Air potatoes look like white-brown potatoes that range in size from a lima bean to a small cannonball. They sprout into vines that reach high into the foliage and grow beautiful heart-shaped leaves. The leaves can get to the size of a regular sheet of printer paper. With thousands upon thousands of vines growing bunches of these leaves, they block out the sunlight to the rest of the forest, and the other plants suffer for it. And then, these vines drop air potatoes to the ground to spread their viney abomination even further. This invasive species has almost no predators in America, and so nothing can stop its growth. Except, of course, humans and a certain type of exotic beetle.
At the Ravine Gardens in Palatka, Florida (which you should visit if you ever get the chance to), air potatoes are a reoccurring problem that almost can't be stopped. In their office, they have an air potato the size of a baby's head that has started growing a vine despite no soil, water, or decent sunlight. It's just an illustration of how difficult this enemy is to combat. This plant-version of the cockroach has spread everywhere through the garden, and volunteers are often called in to beautify the garden.

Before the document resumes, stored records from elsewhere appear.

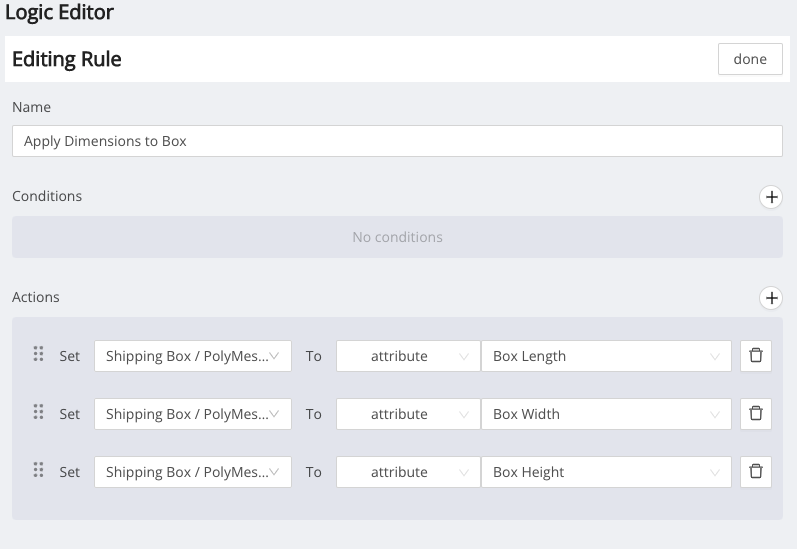This screenshot has width=797, height=549.
Task: Expand the Box Length value dropdown
Action: 606,356
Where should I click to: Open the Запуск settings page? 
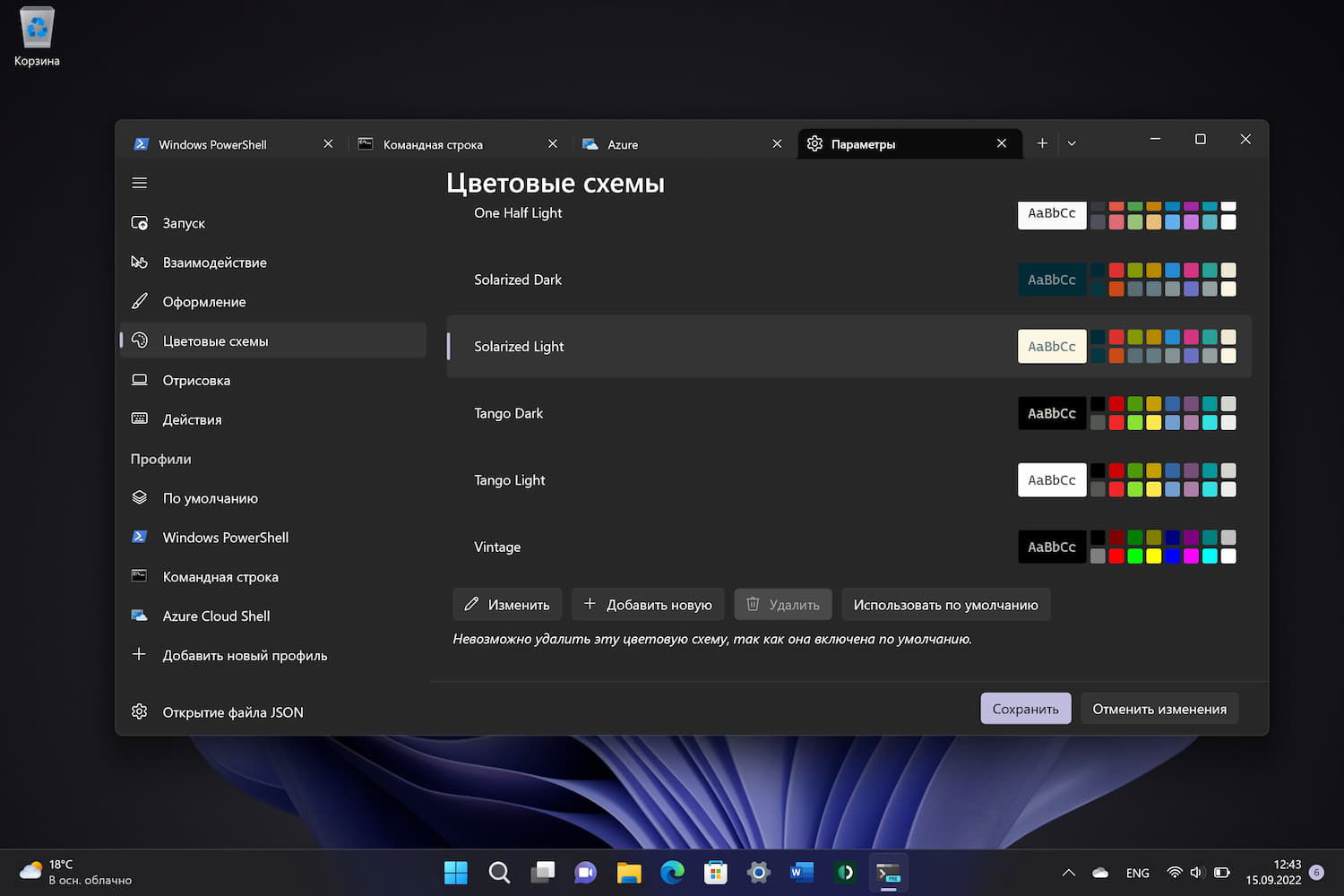coord(184,223)
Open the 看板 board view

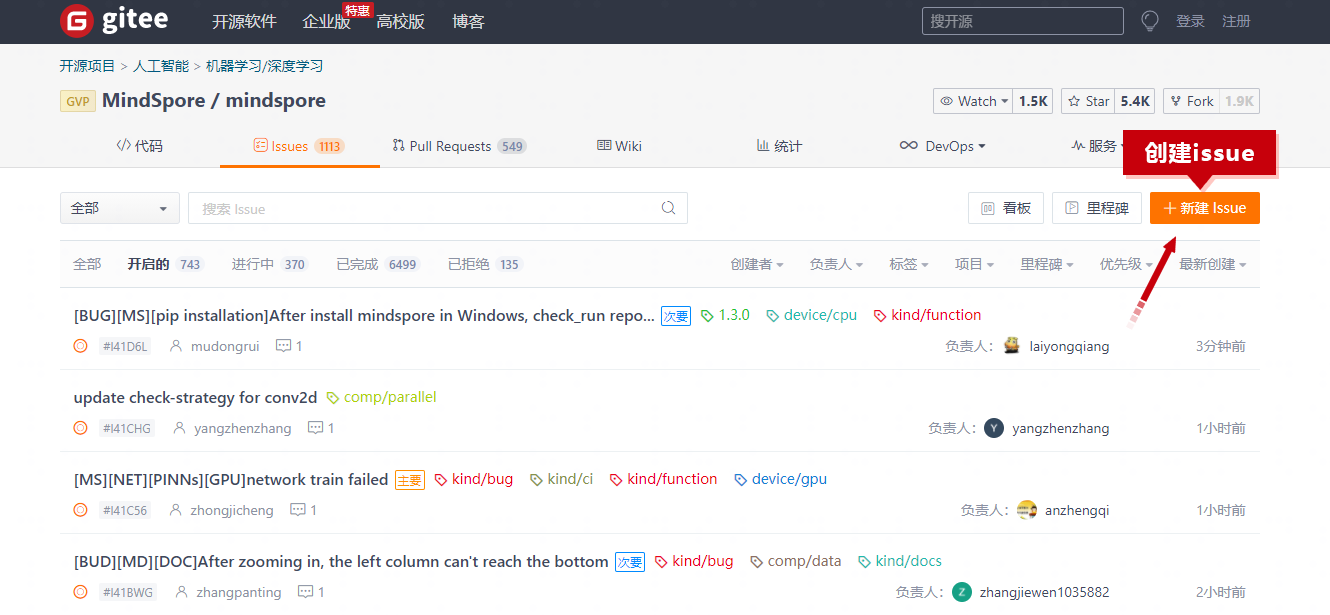pos(1006,208)
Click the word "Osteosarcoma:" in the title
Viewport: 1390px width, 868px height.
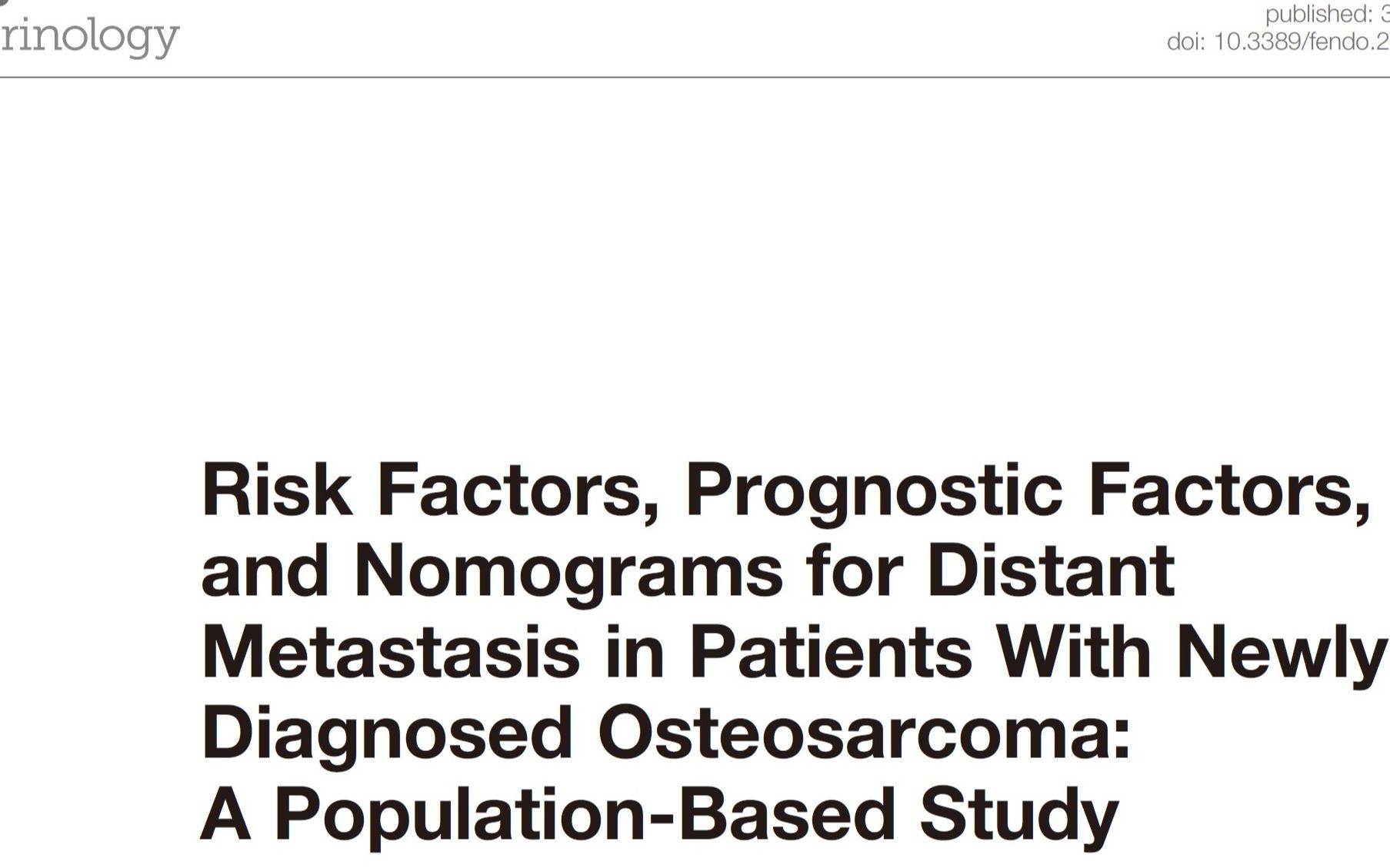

I and other missionaries started volunteering at the Ravine Gardens, and they had us picking up air potatoes. I will tell you, a bag full of these tubers is heavy. You find them at the base of trees; just pat your hand on the underbrush, and when you feel a hard ball, that's an air potato. Then start going through the brush and you'll find 10 to 30 more in a two foot radius. Crawl a bit further, and you find even more.
|It was bigger when it was covered in dirt.|
Besides the missionaries, the Ravine Gardens put together an Air Potato Rodeo, bringing in hundreds of volunteers to pick up air potatoes. They had contests over who could pick up the most, who found the biggest one, who found the ugliest one. The Palatka Wards have gone plenty of times to pick up air potatoes, and I'm sure other churches and school groups have done the same repeatedly. I bet you they picked up more than us missionaries ever did. On top of that Americorps, a volunteer group based in America, has Strike Teams to get rid of air potatoes for several days. These are hard-working people, let me tell you.
What is the point in explaining how difficult this was? Despite all of this hard work and the massive volunteer efforts, the park was still covered in air potato vines as soon as spring hit. Christine, one of the Americorps volunteers told me, "The other week, when we had the Boy Scouts here, there was no air potato. Now look at it." They were just starting to grow, and the leaves were already as big as salad plates. I could look all over Palatka, and there were air potato vines. Vines everywhere. Smooth beautiful invasive heart-shaped leaves growing all over the place. I wanted to burn Palatka down.
Lots of things in life are like invasive species. Just turn on the news and there's another murder, another robbery, organized crime going unchecked, and another natural disaster just killed bunches of innocent people. No matter how many arrests are made or people are warned, the world is just getting more and more wicked, just as has been prophesied in the scriptures. It almost makes us wonder, what is the point?
I am reminded of the plague of Gadianton Robbers that infected the Lamanites and the Nephites in Helaman. The righteous Lamanites did all that was in their power to eradicate this threat from their midst. However, the wicked Nephites allowed it to continue, tried out the secret combinations for themselves, and eventually they grew so powerful that they nearly toppled the entire country into a bloody war. I imagine the Lamanites were less-than-pleased at this. The only thing that put an end to the Gadianton Robbers was the death of Jesus Christ and the violent signs that testified of his passing.
I believe that in the Second Coming and the earth is renewed, Jesus Christ is going to tell all the air potatoes and all other invasive species to go back to where they are supposed to be. There, they can flourish without causing harm. He is the only one who can fix all the mistakes humans have made, including bringing a decorative plant over from Asia and letting it loose. He is the only one who can truly cleanse the earth of wickedness. But I know that it matters to Heavenly Father when we try to change the world for the better, and He will help us. We don't have to wait for the Second Coming to clean things up.
Oddly enough, our time at the Ravine Gardens always left us feeling fulfilled. Our purpose in volunteering was not to get rid of air potatoes, even though this is what we were doing. We wanted to show our love for the community by serving them. And so that was what we felt. Every good act we do, no matter how small, matters to someone in the world.
My challenge to you when the world is weighing you down is to get out there and serve. Change the world just a tiny bit, and you will see a marked change in yourself.